Die Jugend-Musikschule.
Es riecht mal wieder nach geröstetem Brot und nach einem Feuerchen.
Aus den Schloten der Bauwägen vom Kreuzdorf raucht es behaglich.
Eine Gruppe Touristen kommt mir entgegen. Ein Reiseleiter erklärt ihnen alles, was man über das revolutionäre Kreuzberg wissen muss. Und natürlich muss der Rauch-Haus-Song herhalten.
Ich finde es respektlos, wie sie da vor der Wagenburg stehen bleiben um geiles Ghetto zu gucken.
Kein Blick zu diesen Deppen, und wenn sie noch so gerne mal Blickkontakt mit einem Ureinwohner hätten.

Zurück zur Vorderseite des Platzes.
Am nördlichen Ende steht die Engelskirche. Ein monumentaler, schöner Backsteinbau, den man architektonisch eher in der Toskana verorten würde.
Ich verweile einen Moment auf den Stufen vor dem Eingang und schaue einem großen Hunderudel beim Spielen in der Sonne zu.
Als das Ordnungsamt versucht sich anzuschleichen, flüchtet man in alle Richtungen.
Auch ich schnappe meine Töle und gehe nach Hause.
Nachher müssen wir eh nochmal raus. Zur Abendrunde auf dem Platz.

Das Baumhaus an der Mauer

Merry Crisis, Berlin, 2009

Das Baumhaus an der Mauer liegt im Bezirk Kreuzberg und nicht, wie manchmal fälschlicherweise behauptet, in Mitte.
Das war einmal, und so fängt die ganze Geschichte überhaupt erst an.
Denn Osman Kalin, gebürtiger Anatolier, verließ als 40 jähriger seine Heimat, ging nach Österreich und von dort über Stuttgart und Mannheim nach Berlin.
1980 kam er hier an und bezog eine Wohnung auf dem Bethaniendamm, mit Mauerblick.
Mit dem Eintritt ins Rentenalter 1983 begann auch die Langeweile und als Kalin mal wieder so aus dem Fenster auf die Berliner Mauer blickte kam ihm eine Idee.
Er krempelte die Ärmel hoch und fing an, Schrott, Müll, Schutt und Steine von einer kleinen Brache zu schaffen, die vor seinem Haus im Schatten der Mauer lag.
Als diese Arbeit getan war, harkte er den Boden und bepflanzte ihn kurzerhand mit allerlei Gemüse und einigen Obstbäumen.
Ein Zaun drum herum, eine Holzhütte mitten drauf- so wurde Kalin zum Schrebergärtner der eigenen Kolonie mit ihren eigenen Regeln.

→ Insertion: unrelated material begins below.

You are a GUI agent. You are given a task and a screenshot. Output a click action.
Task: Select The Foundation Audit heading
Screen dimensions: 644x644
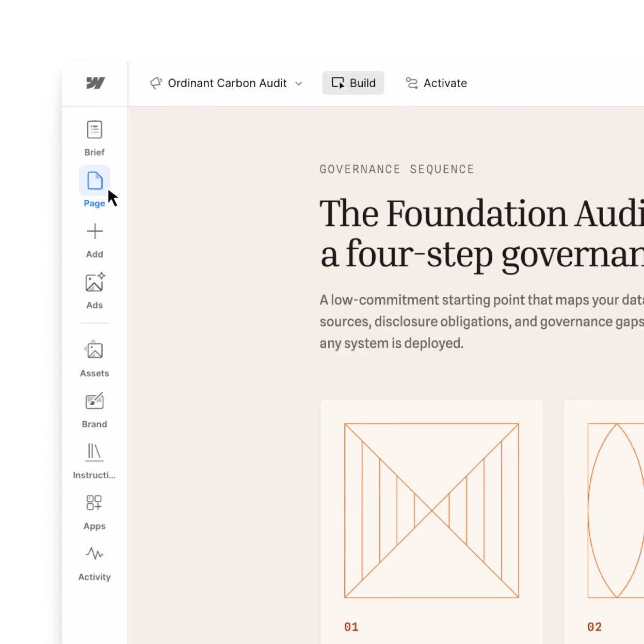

Eines Tages aber öffnete sich eine Tür im antifaschistischen Schutzwall, und Uniformierte statteten dem Efendi Kalin einen Besuch ab.
Man erklärte ihm, dass der neu angelegte und prosperierende Schrebergarten mitsamt Datscha zum Gebiet der Deutschen Demokratischen Republik gehöre, auch wenn er aus mauerbautechnischen Gründen (Mangel an Fertigteilen zur Errichtung der Grenzanlage aus Beton und Stahl) auf der anderen Seite des Walls lag.
Es soll eine Diskussion gegeben haben, in deren Verlauf Grenzer und Gärtner sich gegenseitig als Eselssohn betitelten (so der heute fast 50 jährige Sohn des Gartenbauers).
Man einigte sich: der Efendi durfte bleiben, sollte aber die tollkühne Baumhauskonstruktion nicht weiter aufstocken und die Mauer auch tunlichst nicht als Rankhilfe benutzen.
Das war also für´s Erste geklärt. Unklar blieb weiterhin, wie der Efendi seinen Garten bewässern würde. Das Graben eines Brunnens wurde ihm untersagt und die Berliner Wassergesellschaft stellte klar, dass sämtliches Wasser unterhalb des Straßenpflasters ihr allein, und nicht Allah gehöre (wie der Efendi behauptet haben soll).
Schließlich sprang der Pfarrer der gegenüberliegenden evangelischen
St. Thomas-Gemeinde ein, und bis heute verhilft der Quell der Nächstenliebe dem kleinen Eiland zwischen Bethaniendamm und Mariannenplatz Jahr für Jahr zur Blüte.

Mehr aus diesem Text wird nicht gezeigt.